# RECORDS FOR THE TASK
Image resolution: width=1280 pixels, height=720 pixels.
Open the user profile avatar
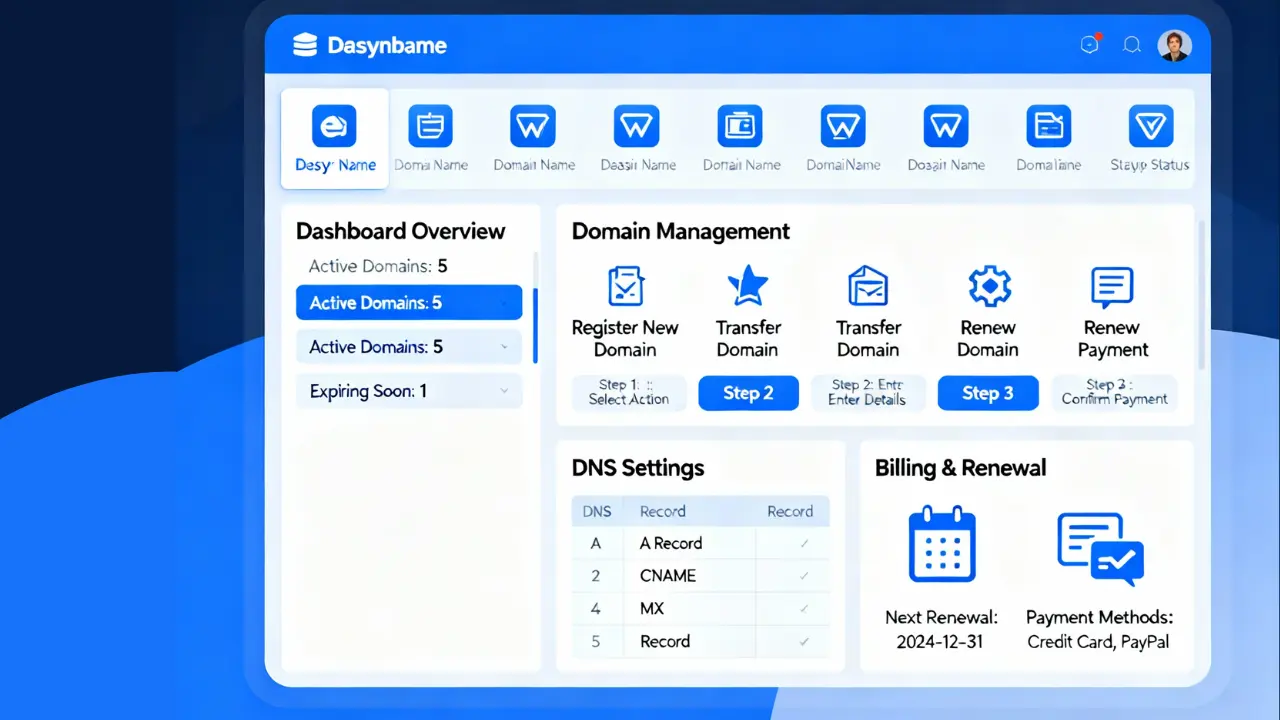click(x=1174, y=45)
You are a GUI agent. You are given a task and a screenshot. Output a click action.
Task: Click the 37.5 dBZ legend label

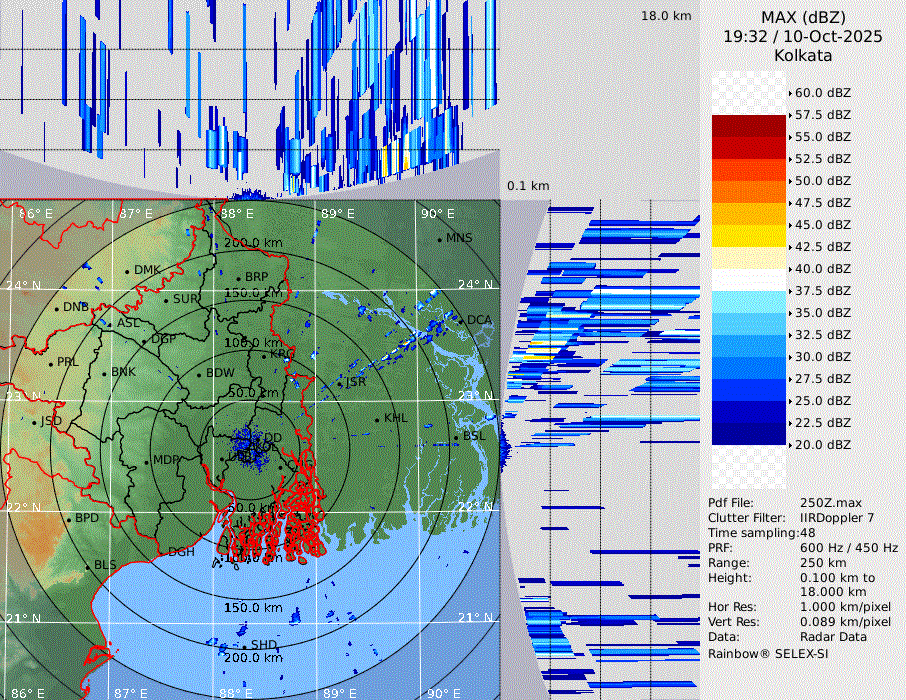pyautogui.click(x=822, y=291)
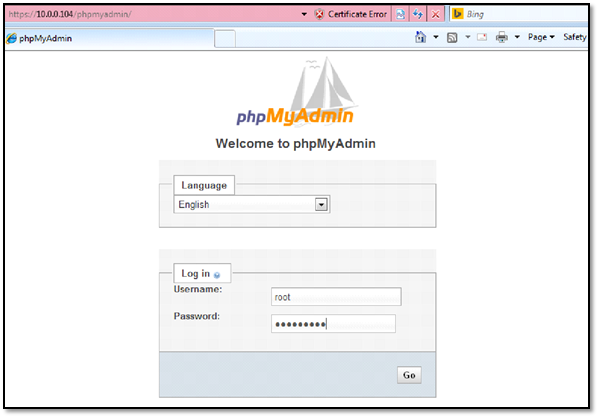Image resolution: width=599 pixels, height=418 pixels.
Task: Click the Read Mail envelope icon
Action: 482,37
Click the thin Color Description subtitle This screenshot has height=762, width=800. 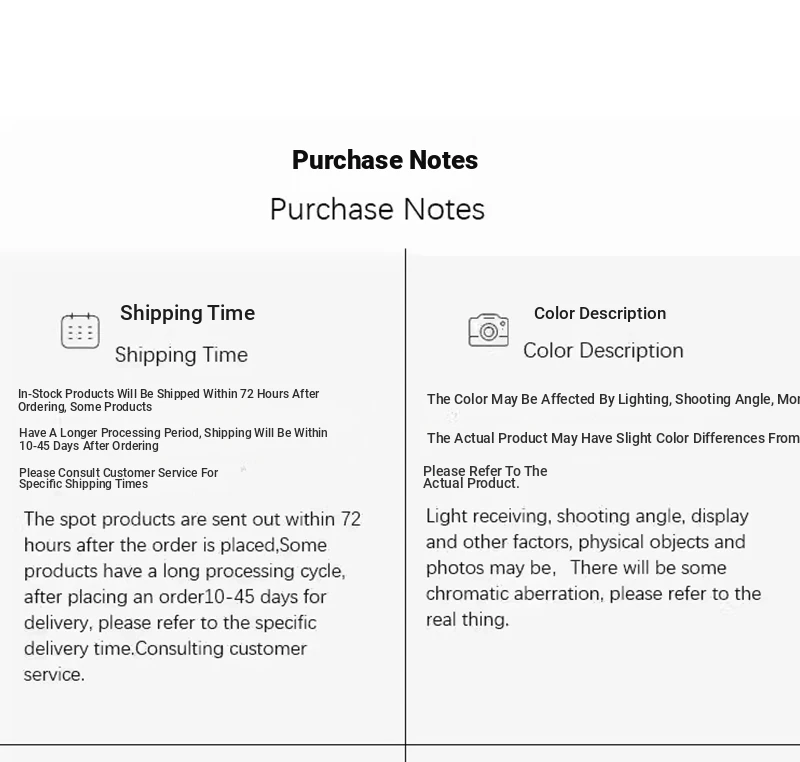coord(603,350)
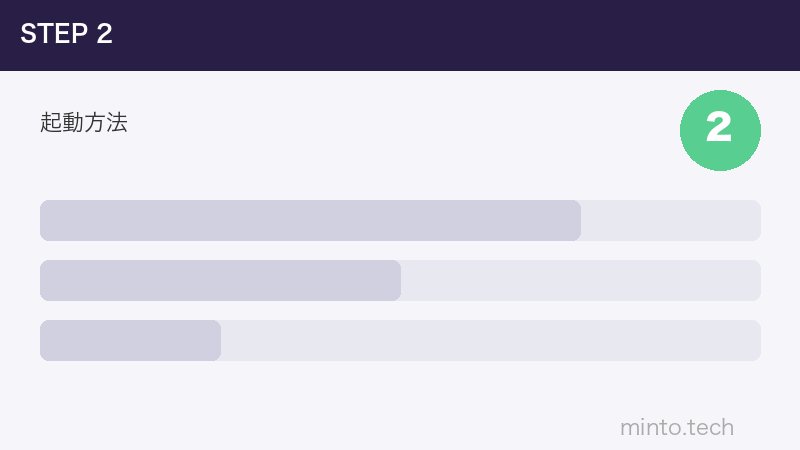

# TASK INSTRUCTIONS
All lines from the start of the entries through the one with "You are a GUI" are to be output exactly; omit the pictures.

# OUTPUT OF THE EXERCISE
Image resolution: width=1280 pixels, height=720 pixels.
Open the user profile avatar
click(x=1174, y=45)
You are a GUI agent. You are given a task and a screenshot. Output a click action.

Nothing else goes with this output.